>> Start

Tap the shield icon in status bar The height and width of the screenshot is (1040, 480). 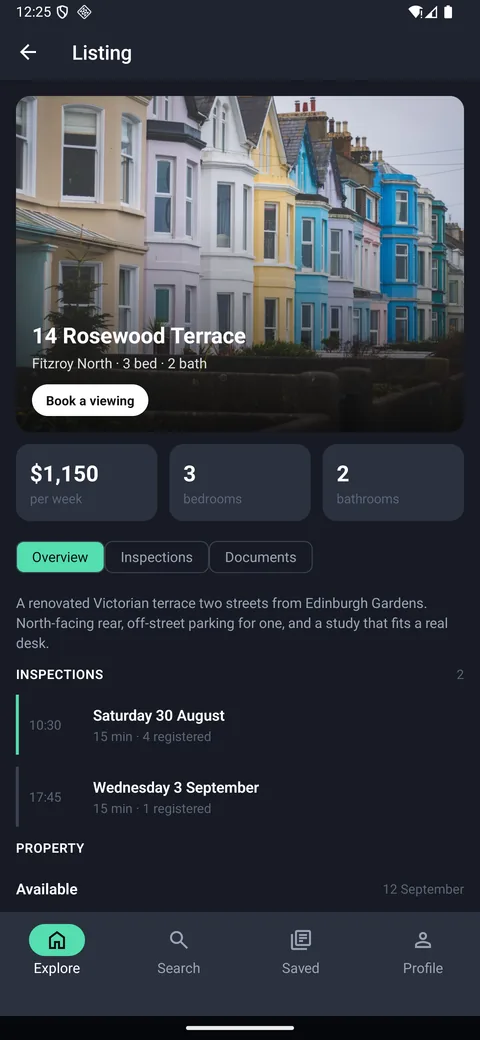(x=62, y=12)
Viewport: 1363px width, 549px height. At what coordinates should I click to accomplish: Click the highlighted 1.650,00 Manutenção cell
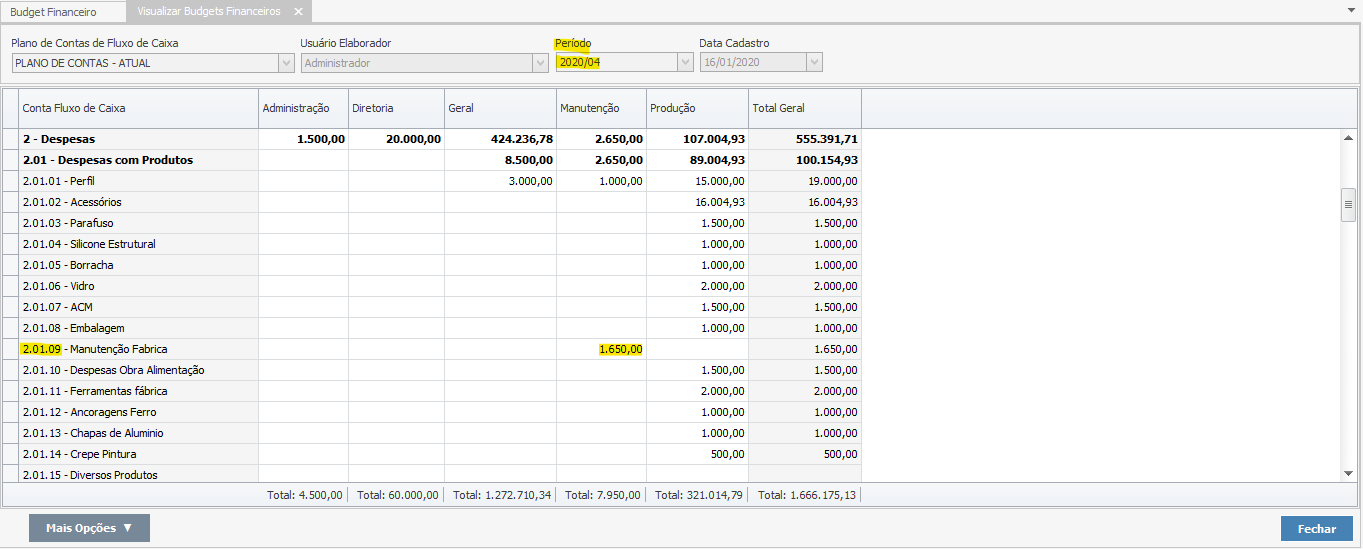[620, 349]
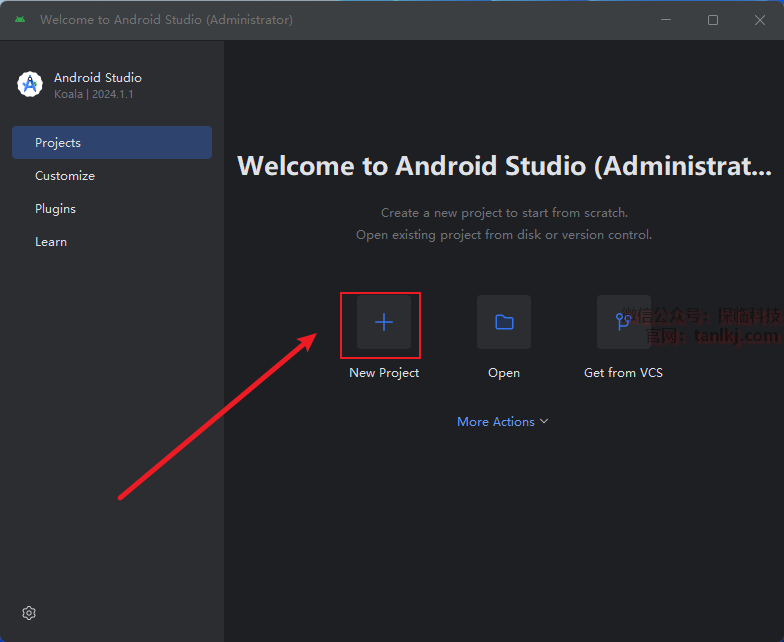The width and height of the screenshot is (784, 642).
Task: Open the Customize section
Action: tap(65, 176)
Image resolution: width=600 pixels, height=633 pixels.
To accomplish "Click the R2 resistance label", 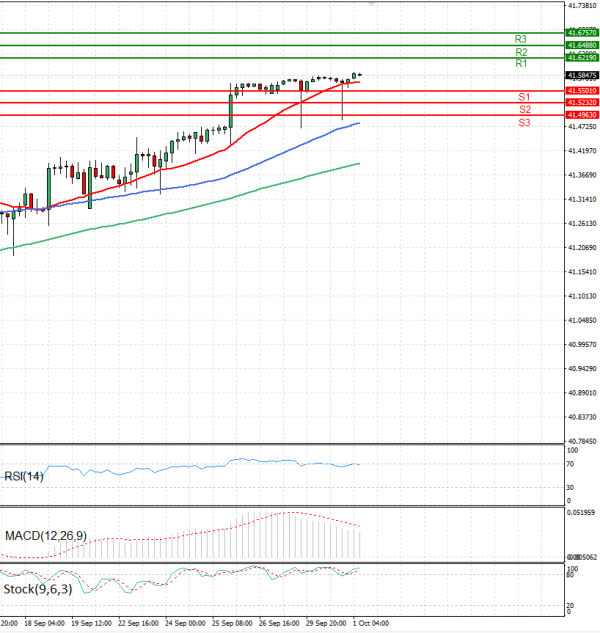I will coord(521,52).
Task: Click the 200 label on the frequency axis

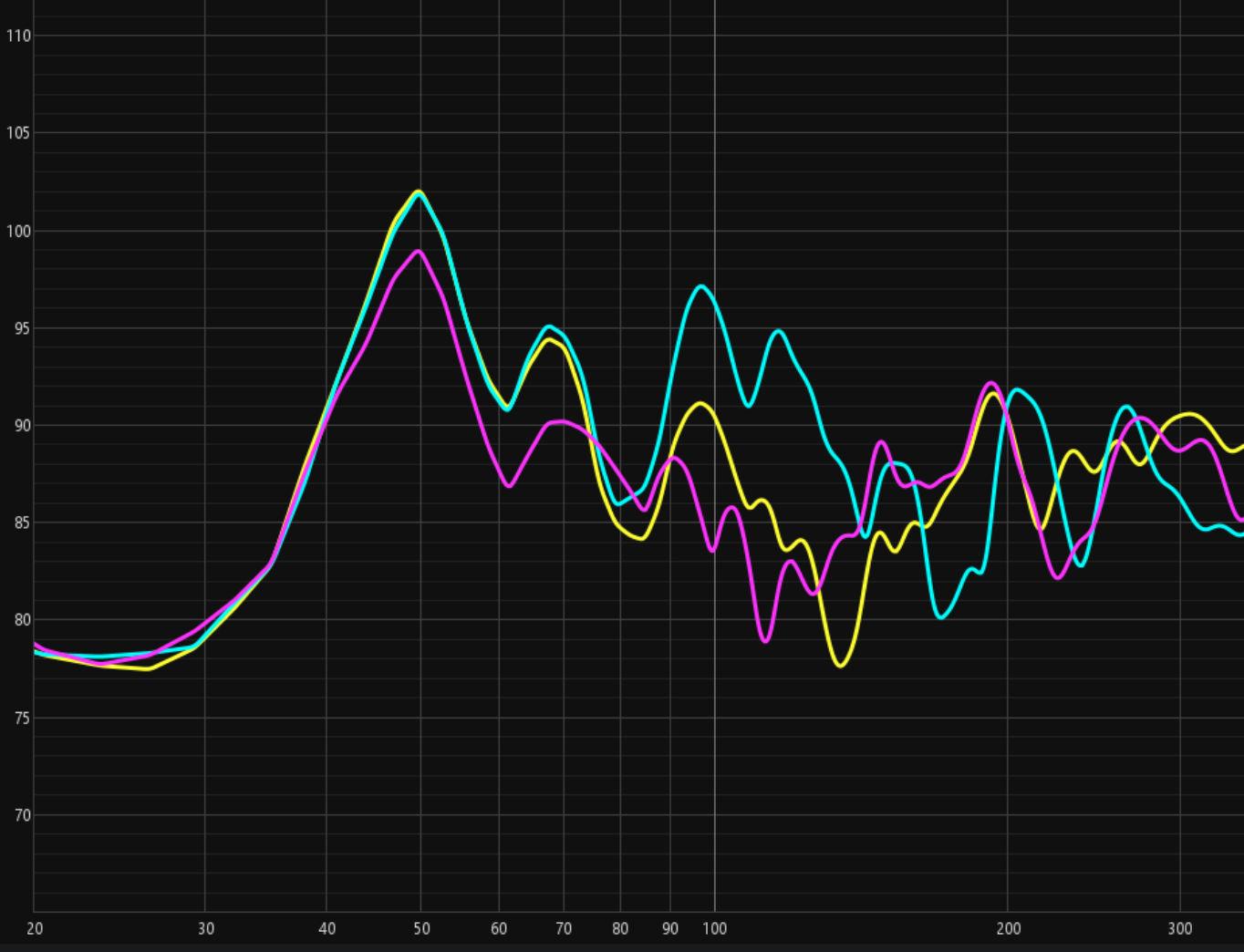Action: (1008, 928)
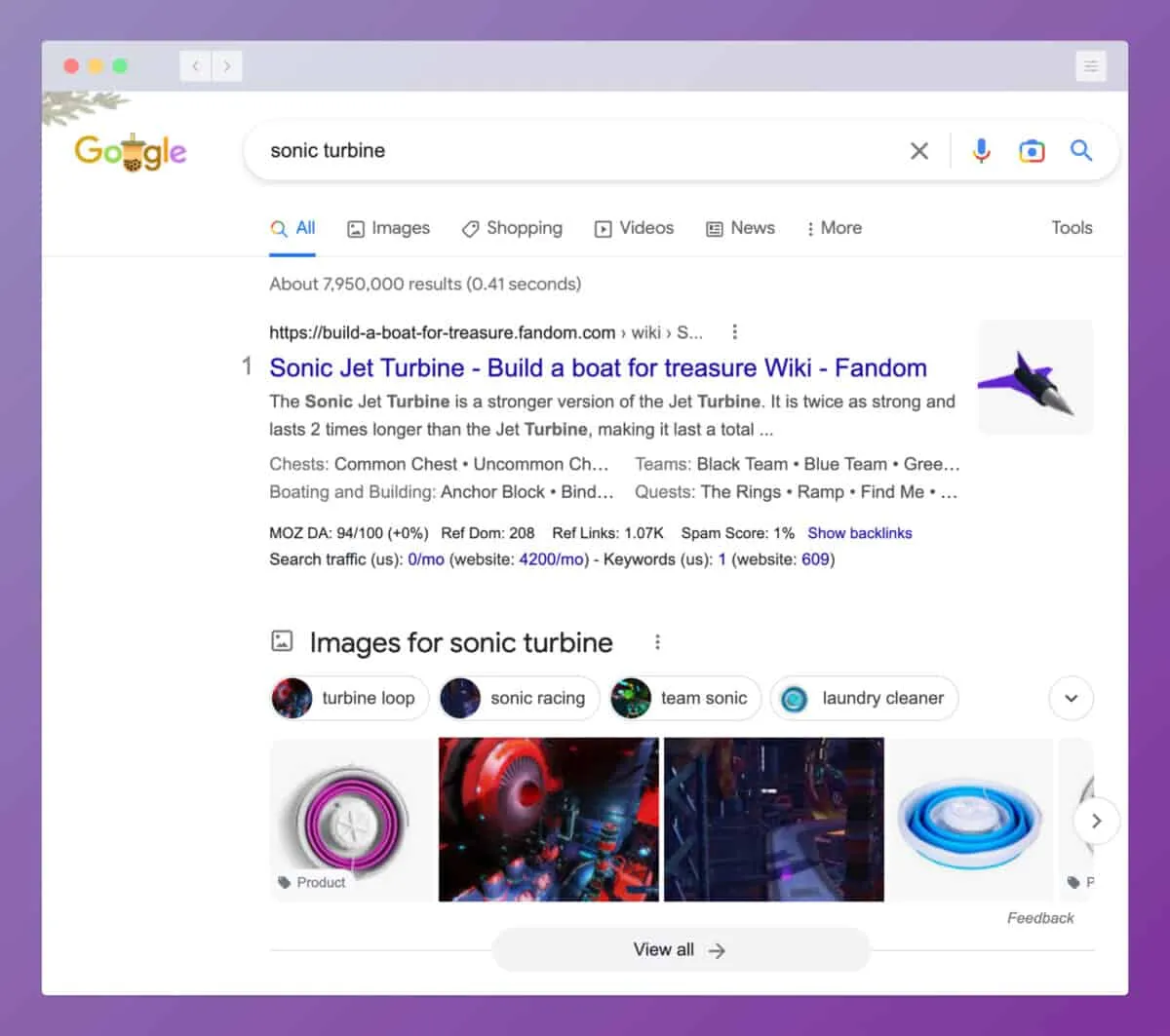Image resolution: width=1170 pixels, height=1036 pixels.
Task: Switch to the Images tab
Action: click(388, 228)
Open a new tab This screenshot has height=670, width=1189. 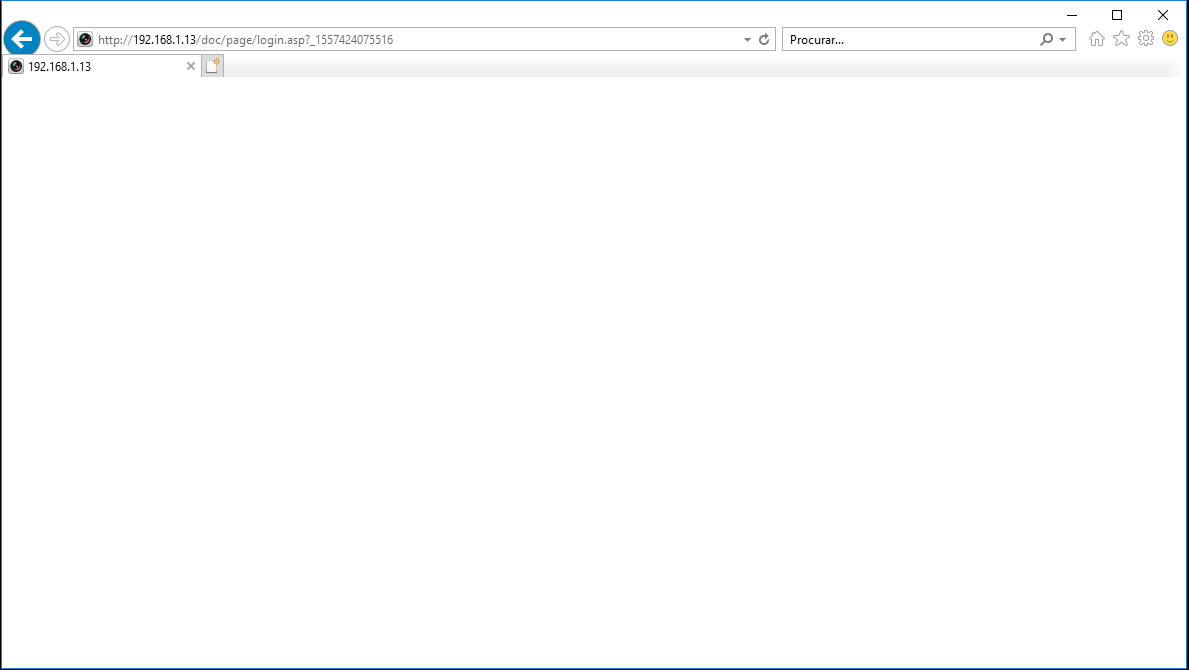pos(212,67)
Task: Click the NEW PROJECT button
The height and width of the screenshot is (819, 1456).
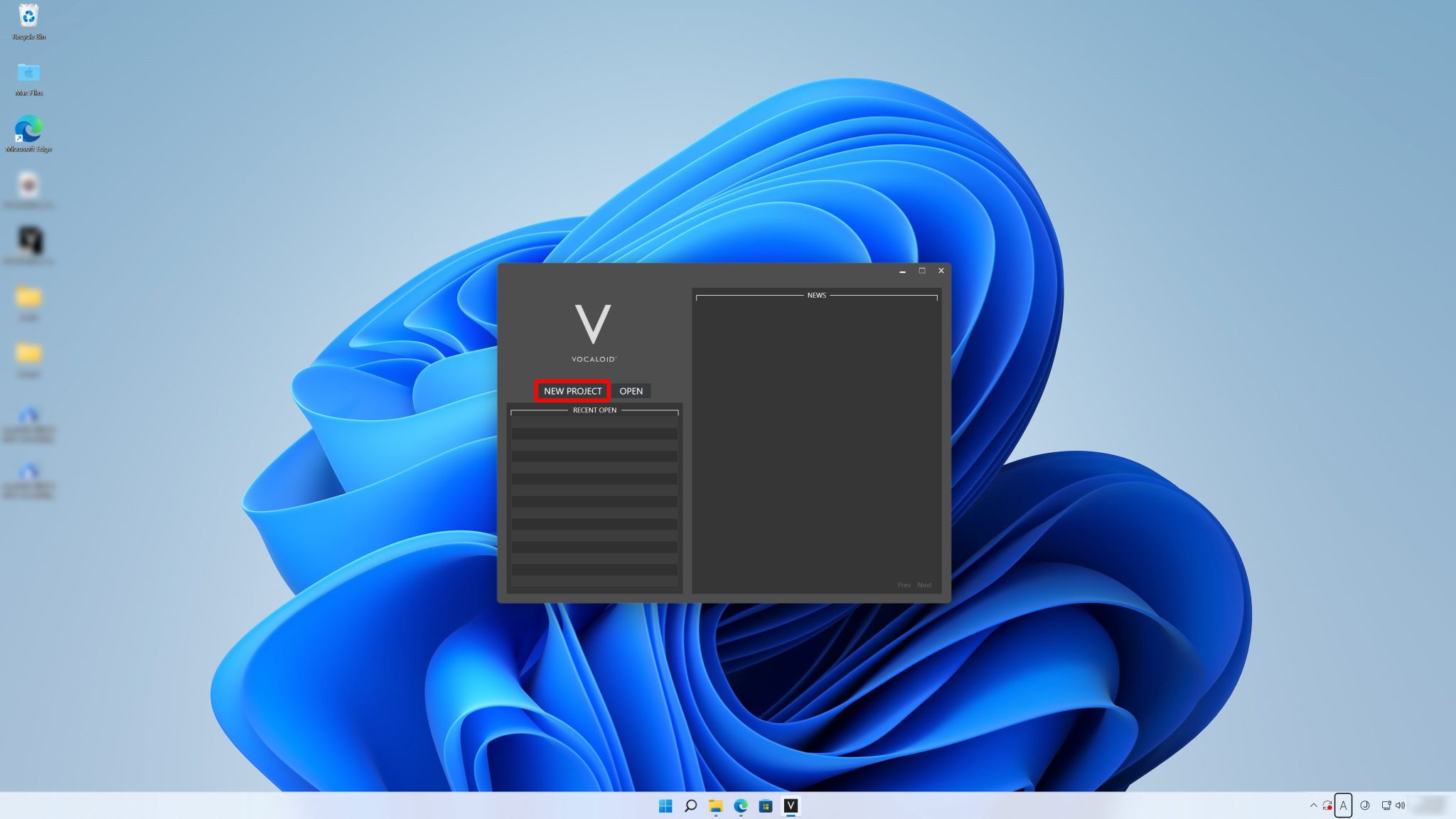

>> End

▶ **The task**: Reproduce the listing above verbatim, from the line containing "Task: Click the NEW PROJECT button" through the end of the listing, and leave out the pictures.

▶ **Answer to the problem**:
Task: Click the NEW PROJECT button
The height and width of the screenshot is (819, 1456).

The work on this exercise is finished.